**Prompt:**
Copy all of the records below line for line, without changing a single character.

**Data provided:**
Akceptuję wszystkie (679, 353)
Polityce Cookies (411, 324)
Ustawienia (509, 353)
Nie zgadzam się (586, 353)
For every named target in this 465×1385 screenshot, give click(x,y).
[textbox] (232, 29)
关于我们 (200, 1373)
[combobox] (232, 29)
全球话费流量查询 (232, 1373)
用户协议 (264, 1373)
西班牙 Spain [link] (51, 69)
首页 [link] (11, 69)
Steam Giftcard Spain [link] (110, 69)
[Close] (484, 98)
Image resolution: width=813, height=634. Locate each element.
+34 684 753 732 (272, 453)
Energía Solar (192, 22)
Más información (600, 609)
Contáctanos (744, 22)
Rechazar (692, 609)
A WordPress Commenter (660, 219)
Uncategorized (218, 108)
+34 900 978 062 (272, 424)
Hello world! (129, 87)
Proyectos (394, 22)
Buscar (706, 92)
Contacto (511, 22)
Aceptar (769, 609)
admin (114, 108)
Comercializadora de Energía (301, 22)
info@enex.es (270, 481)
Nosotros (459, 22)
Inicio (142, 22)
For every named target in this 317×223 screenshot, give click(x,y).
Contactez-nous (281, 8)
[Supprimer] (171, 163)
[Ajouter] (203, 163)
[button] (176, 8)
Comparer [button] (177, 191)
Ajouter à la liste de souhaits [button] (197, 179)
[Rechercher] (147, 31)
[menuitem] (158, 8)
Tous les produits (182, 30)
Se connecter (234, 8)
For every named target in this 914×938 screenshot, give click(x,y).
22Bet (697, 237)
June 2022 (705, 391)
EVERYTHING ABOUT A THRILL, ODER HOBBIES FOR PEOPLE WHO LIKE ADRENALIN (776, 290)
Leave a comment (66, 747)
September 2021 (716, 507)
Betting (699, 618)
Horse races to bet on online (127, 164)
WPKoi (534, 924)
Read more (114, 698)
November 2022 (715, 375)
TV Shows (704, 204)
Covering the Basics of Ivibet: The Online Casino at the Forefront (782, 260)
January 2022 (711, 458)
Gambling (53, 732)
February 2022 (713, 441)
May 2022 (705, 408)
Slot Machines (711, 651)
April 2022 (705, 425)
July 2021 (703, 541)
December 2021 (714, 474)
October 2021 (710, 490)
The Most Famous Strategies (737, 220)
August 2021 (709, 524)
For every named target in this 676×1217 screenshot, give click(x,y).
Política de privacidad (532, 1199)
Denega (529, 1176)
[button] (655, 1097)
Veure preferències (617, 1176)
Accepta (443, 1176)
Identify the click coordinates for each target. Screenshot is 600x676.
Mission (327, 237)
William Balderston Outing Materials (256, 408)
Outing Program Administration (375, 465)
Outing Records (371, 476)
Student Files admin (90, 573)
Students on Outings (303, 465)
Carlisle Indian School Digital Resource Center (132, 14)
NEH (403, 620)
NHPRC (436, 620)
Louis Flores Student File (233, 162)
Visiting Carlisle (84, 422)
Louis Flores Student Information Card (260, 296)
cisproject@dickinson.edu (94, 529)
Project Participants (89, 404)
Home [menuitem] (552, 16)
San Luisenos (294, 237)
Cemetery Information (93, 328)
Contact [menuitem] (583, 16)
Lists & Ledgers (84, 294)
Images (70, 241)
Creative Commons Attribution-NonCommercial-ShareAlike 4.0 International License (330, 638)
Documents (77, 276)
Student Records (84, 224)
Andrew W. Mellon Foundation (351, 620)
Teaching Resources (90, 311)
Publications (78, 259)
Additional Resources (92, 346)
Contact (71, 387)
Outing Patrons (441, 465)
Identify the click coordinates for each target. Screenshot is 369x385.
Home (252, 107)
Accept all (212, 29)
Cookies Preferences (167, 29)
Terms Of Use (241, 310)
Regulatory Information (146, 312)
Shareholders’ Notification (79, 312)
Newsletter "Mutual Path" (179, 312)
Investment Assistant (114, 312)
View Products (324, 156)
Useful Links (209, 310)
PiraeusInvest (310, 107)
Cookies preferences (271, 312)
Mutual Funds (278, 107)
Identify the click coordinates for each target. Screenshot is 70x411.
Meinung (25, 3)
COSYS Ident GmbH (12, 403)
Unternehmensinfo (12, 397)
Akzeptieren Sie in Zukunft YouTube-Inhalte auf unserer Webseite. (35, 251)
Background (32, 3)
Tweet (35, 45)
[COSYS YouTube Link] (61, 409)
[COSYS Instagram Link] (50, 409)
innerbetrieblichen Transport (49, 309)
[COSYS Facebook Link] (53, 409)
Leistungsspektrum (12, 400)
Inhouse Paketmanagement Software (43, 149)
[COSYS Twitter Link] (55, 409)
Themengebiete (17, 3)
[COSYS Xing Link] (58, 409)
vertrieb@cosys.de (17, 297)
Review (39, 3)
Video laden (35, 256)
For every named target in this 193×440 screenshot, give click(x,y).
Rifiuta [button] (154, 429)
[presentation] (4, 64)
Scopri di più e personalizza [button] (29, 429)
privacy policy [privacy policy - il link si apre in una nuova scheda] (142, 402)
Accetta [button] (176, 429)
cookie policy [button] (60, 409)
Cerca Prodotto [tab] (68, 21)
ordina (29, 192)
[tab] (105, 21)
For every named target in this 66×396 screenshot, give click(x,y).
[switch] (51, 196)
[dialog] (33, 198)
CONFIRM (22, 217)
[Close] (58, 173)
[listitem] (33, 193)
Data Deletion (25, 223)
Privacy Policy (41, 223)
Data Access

**Solution:**
Akceptuję wszystkie (679, 353)
Polityce Cookies (411, 324)
Ustawienia (509, 353)
Nie zgadzam się (586, 353)
For every named target in this 465×1385 screenshot, give click(x,y).
[textbox] (232, 29)
关于我们 (200, 1373)
[combobox] (232, 29)
全球话费流量查询 (232, 1373)
用户协议 (264, 1373)
西班牙 Spain [link] (51, 69)
首页 [link] (11, 69)
Steam Giftcard Spain [link] (110, 69)
[Close] (484, 98)
Image resolution: width=813, height=634. Locate each element.
+34 684 753 732 (272, 453)
Energía Solar (192, 22)
Más información (600, 609)
Contáctanos (744, 22)
Rechazar (692, 609)
A WordPress Commenter (660, 219)
Uncategorized (218, 108)
+34 900 978 062 (272, 424)
Hello world! (129, 87)
Proyectos (394, 22)
Buscar (706, 92)
Contacto (511, 22)
Aceptar (769, 609)
admin (114, 108)
Comercializadora de Energía (301, 22)
info@enex.es (270, 481)
Nosotros (459, 22)
Inicio (142, 22)
For every named target in this 317×223 screenshot, give click(x,y).
Contactez-nous (281, 8)
[Supprimer] (171, 163)
[Ajouter] (203, 163)
[button] (176, 8)
Comparer [button] (177, 191)
Ajouter à la liste de souhaits [button] (197, 179)
[Rechercher] (147, 31)
[menuitem] (158, 8)
Tous les produits (182, 30)
Se connecter (234, 8)
For every named target in this 914×938 screenshot, give click(x,y).
22Bet (697, 237)
June 2022 (705, 391)
EVERYTHING ABOUT A THRILL, ODER HOBBIES FOR PEOPLE WHO LIKE ADRENALIN (776, 290)
Leave a comment (66, 747)
September 2021 (716, 507)
Betting (699, 618)
Horse races to bet on online (127, 164)
WPKoi (534, 924)
Read more (114, 698)
November 2022 (715, 375)
TV Shows (704, 204)
Covering the Basics of Ivibet: The Online Casino at the Forefront (782, 260)
January 2022 (711, 458)
Gambling (53, 732)
February 2022 (713, 441)
May 2022 (705, 408)
Slot Machines (711, 651)
April 2022 (705, 425)
July 2021 (703, 541)
December 2021 (714, 474)
October 2021 (710, 490)
The Most Famous Strategies (737, 220)
August 2021 (709, 524)
For every named target in this 676×1217 screenshot, give click(x,y).
Política de privacidad (532, 1199)
Denega (529, 1176)
[button] (655, 1097)
Veure preferències (617, 1176)
Accepta (443, 1176)
Identify the click coordinates for each target. Screenshot is 600x676.
Mission (327, 237)
William Balderston Outing Materials (256, 408)
Outing Program Administration (375, 465)
Outing Records (371, 476)
Student Files admin (90, 573)
Students on Outings (303, 465)
Carlisle Indian School Digital Resource Center (132, 14)
NEH (403, 620)
NHPRC (436, 620)
Louis Flores Student File (233, 162)
Visiting Carlisle (84, 422)
Louis Flores Student Information Card (260, 296)
cisproject@dickinson.edu (94, 529)
Project Participants (89, 404)
Home [menuitem] (552, 16)
San Luisenos (294, 237)
Cemetery Information (93, 328)
Contact [menuitem] (583, 16)
Lists & Ledgers (84, 294)
Images (70, 241)
Creative Commons Attribution-NonCommercial-ShareAlike 4.0 International License (330, 638)
Documents (77, 276)
Student Records (84, 224)
Andrew W. Mellon Foundation (351, 620)
Teaching Resources (90, 311)
Publications (78, 259)
Additional Resources (92, 346)
Contact (71, 387)
Outing Patrons (441, 465)
Identify the click coordinates for each target. Screenshot is 369x385.
Home (252, 107)
Accept all (212, 29)
Cookies Preferences (167, 29)
Terms Of Use (241, 310)
Regulatory Information (146, 312)
Shareholders’ Notification (79, 312)
Newsletter "Mutual Path" (179, 312)
Investment Assistant (114, 312)
View Products (324, 156)
Useful Links (209, 310)
PiraeusInvest (310, 107)
Cookies preferences (271, 312)
Mutual Funds (278, 107)
Identify the click coordinates for each target. Screenshot is 70x411.
Meinung (25, 3)
COSYS Ident GmbH (12, 403)
Unternehmensinfo (12, 397)
Akzeptieren Sie in Zukunft YouTube-Inhalte auf unserer Webseite. (35, 251)
Background (32, 3)
Tweet (35, 45)
[COSYS YouTube Link] (61, 409)
[COSYS Instagram Link] (50, 409)
innerbetrieblichen Transport (49, 309)
[COSYS Facebook Link] (53, 409)
Leistungsspektrum (12, 400)
Inhouse Paketmanagement Software (43, 149)
[COSYS Twitter Link] (55, 409)
Themengebiete (17, 3)
[COSYS Xing Link] (58, 409)
vertrieb@cosys.de (17, 297)
Review (39, 3)
Video laden (35, 256)
For every named target in this 193×440 screenshot, give click(x,y).
Rifiuta [button] (154, 429)
[presentation] (4, 64)
Scopri di più e personalizza [button] (29, 429)
privacy policy [privacy policy - il link si apre in una nuova scheda] (142, 402)
Accetta [button] (176, 429)
cookie policy [button] (60, 409)
Cerca Prodotto [tab] (68, 21)
ordina (29, 192)
[tab] (105, 21)
For every named target in this 66×396 screenshot, give click(x,y).
[switch] (51, 196)
[dialog] (33, 198)
CONFIRM (22, 217)
[Close] (58, 173)
[listitem] (33, 193)
Data Deletion (25, 223)
Privacy Policy (41, 223)
Data Access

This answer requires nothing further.